El dolor sordo no está encuadrado dentro de ninguna tipología médica oficial, pero todo el mundo sabe lo que significa: ese dolor suave en algún punto de nuestro cuerpo que no es intenso ni insufrible, pero sí muy molesto porque parece que nunca desaparece.

Al tratarse de una sensación leve y un tanto difusa, es difícil medir el dolor sordo con las escalas normalizadas de valoración del dolor que veremos a continuación.

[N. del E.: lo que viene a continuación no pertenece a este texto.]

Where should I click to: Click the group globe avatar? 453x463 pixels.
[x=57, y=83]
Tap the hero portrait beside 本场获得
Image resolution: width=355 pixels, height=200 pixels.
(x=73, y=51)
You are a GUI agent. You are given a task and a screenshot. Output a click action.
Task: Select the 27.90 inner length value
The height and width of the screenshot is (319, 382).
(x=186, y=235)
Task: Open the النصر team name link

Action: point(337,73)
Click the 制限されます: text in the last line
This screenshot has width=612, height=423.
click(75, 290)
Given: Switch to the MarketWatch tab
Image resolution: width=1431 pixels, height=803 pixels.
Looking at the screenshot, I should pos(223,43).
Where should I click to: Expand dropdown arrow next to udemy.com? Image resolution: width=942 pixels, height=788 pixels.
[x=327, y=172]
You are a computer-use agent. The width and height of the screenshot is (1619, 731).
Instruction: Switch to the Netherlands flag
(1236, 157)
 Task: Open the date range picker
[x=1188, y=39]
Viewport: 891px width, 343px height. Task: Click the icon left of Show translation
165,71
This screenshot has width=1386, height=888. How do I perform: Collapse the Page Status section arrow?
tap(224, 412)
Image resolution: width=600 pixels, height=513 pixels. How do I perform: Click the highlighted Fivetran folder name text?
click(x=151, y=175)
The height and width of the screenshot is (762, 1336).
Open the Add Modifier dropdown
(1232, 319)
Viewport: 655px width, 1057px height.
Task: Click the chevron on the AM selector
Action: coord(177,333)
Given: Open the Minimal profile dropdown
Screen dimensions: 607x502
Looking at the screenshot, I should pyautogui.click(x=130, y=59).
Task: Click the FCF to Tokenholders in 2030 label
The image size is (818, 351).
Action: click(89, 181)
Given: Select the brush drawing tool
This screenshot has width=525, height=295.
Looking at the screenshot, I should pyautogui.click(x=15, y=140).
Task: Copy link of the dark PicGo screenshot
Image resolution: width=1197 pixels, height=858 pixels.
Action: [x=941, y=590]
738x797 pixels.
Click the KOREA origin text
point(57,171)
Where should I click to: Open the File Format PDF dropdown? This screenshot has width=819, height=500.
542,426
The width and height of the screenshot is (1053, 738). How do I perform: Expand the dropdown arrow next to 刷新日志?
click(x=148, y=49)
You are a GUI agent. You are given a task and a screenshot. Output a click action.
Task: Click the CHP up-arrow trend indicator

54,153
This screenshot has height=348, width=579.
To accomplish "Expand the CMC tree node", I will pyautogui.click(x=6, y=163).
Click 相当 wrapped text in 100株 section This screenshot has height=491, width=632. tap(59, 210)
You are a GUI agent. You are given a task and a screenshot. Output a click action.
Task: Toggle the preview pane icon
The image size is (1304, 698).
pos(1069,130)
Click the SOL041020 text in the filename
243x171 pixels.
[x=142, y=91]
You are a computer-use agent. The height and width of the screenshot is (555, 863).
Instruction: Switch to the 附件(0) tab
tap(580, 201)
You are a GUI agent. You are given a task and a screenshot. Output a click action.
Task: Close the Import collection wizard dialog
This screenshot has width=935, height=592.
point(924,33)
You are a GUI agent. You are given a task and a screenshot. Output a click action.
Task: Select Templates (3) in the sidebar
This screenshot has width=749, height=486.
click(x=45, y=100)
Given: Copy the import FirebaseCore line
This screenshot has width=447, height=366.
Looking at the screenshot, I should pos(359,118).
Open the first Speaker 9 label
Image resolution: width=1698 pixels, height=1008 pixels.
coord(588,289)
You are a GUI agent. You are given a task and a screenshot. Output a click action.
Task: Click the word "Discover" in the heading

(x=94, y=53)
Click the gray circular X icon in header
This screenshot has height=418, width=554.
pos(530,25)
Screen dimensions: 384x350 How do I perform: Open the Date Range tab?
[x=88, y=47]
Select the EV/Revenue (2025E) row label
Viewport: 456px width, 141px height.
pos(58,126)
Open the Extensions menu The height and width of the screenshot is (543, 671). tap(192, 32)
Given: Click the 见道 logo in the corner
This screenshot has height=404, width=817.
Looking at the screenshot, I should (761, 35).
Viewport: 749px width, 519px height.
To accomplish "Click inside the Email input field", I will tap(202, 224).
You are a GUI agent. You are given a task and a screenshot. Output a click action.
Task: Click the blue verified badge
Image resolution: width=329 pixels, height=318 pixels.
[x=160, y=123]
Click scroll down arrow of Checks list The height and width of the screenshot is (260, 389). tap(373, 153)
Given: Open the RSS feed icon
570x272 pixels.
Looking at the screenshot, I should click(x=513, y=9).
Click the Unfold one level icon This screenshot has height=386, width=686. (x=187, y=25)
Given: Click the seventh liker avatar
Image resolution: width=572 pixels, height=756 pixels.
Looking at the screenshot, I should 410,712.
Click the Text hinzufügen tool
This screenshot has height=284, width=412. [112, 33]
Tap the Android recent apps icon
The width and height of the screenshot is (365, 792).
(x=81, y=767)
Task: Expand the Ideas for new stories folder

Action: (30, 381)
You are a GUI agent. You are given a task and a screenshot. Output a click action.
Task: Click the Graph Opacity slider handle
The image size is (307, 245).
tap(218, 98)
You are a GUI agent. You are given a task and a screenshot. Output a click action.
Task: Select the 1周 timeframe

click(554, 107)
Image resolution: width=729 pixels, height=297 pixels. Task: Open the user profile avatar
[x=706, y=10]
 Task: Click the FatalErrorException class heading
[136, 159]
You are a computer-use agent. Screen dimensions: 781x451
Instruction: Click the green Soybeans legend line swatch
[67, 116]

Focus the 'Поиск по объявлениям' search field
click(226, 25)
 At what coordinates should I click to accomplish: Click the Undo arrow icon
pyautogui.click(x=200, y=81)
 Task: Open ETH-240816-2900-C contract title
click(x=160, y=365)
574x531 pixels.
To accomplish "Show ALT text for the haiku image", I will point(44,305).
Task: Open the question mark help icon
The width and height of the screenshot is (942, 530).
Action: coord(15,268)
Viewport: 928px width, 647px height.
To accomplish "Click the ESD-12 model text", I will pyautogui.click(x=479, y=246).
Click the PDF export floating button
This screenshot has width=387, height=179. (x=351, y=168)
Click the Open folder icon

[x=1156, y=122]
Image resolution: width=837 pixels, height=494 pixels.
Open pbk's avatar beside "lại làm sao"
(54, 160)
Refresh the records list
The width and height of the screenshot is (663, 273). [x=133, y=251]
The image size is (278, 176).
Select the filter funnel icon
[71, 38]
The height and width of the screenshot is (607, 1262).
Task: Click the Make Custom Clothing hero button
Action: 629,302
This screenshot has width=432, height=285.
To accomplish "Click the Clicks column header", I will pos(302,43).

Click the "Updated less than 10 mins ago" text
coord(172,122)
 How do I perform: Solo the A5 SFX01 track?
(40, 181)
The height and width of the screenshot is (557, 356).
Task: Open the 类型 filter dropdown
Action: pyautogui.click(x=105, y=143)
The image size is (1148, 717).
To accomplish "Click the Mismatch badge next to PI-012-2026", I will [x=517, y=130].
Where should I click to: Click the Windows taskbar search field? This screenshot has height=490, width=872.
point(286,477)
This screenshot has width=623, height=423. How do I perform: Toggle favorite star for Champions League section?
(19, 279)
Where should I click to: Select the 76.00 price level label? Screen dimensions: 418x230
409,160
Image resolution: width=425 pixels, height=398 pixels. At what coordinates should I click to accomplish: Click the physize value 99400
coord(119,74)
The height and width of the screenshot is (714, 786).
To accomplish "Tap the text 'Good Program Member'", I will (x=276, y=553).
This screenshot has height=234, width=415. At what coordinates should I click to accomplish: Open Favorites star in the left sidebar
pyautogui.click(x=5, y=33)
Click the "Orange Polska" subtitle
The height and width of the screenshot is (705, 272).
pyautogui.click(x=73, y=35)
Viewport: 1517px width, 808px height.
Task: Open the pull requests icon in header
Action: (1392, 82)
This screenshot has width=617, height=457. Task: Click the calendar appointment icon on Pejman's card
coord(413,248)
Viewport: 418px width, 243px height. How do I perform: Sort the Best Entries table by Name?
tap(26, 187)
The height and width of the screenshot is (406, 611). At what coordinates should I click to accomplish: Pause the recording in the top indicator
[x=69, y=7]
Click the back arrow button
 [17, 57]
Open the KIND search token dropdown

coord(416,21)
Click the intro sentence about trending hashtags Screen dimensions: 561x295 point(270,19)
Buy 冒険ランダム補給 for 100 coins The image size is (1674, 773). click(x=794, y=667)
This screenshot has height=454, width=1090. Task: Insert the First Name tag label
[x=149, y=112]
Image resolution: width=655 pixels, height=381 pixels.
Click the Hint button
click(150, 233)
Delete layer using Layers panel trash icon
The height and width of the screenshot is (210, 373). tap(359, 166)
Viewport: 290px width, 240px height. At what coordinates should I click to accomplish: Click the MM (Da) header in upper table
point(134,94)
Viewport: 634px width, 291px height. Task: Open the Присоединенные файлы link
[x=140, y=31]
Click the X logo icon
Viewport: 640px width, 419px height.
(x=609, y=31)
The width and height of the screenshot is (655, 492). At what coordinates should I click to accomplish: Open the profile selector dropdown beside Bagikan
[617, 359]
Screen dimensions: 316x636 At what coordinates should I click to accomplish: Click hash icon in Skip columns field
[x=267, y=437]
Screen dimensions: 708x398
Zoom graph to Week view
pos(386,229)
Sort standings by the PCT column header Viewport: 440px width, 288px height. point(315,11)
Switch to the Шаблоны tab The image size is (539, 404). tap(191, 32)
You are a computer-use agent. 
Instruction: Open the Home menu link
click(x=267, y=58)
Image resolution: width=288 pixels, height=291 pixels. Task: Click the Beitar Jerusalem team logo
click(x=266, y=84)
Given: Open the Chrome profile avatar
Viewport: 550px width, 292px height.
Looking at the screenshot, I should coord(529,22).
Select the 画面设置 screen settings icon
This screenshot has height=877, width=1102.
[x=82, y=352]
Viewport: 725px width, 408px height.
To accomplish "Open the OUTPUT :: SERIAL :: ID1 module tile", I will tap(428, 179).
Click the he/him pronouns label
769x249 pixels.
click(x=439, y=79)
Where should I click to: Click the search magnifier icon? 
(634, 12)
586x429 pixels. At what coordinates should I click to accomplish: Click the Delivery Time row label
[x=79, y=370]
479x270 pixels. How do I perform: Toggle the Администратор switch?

Escala analógica visual EVA

Comenzamos con una de las escalas de valoración del dolor más conocida del mundo médico: la escala analógica y visual EVA. Su funcionamiento es extremadamente sencillo: se traza una línea horizontal y se divide en centímetros o en milímetros. En el extremo izquierdo de la línea anotamos “Sin dolor” y al final de la línea, en el extremo derecho, anotamos “Máximo dolor”. En las sucesivas visitas a la consulta, el paciente con dolor elegirá un punto de esa línea y, así, el médico especialista podrá tener constancia del proceso doloroso y ajustar los fármacos que receta a su paciente.


Escala Numérica EN

Esta escala de valoración de dolor es la que más se utiliza en las consultas médicas de todo el mundo y es, quizá, más sencilla de utilizar para el paciente que la anterior. En lugar de una línea horizontal, se dibuja un rectángulo dividido en once casillas numeradas. En la casilla cero anotaremos la frase “Sin dolor” y en la última casilla, la número 10, anotaremos “Máximo dolor”. El paciente elegirá la casilla que mejor defina el grado de dolor que siente en ese momento.


Escala Visual Analógica de Mejora. EVAM

Según los expertos, el grado de dolor, su intensidad, también puede medirse desde el punto de vista de su ausencia o mejoría. La escala EVAM es parecida visualmente a la escala anterior, pero en la casilla cero aparecerá la frase “No mejora” y en la casilla 10 la frase “Mejora”. Esta herramienta de medición no solo aporta información al especialista sobre la evolución de la enfermedad y el grado de éxito del tratamiento médico, también ayudará al paciente a ver cómo el dolor desaparece progresivamente y va mejorando su salud.

Dolor sordo, agudo, grave, moderado… una sensación desagradable que, afortunadamente, podemos medir para combatir y controlar.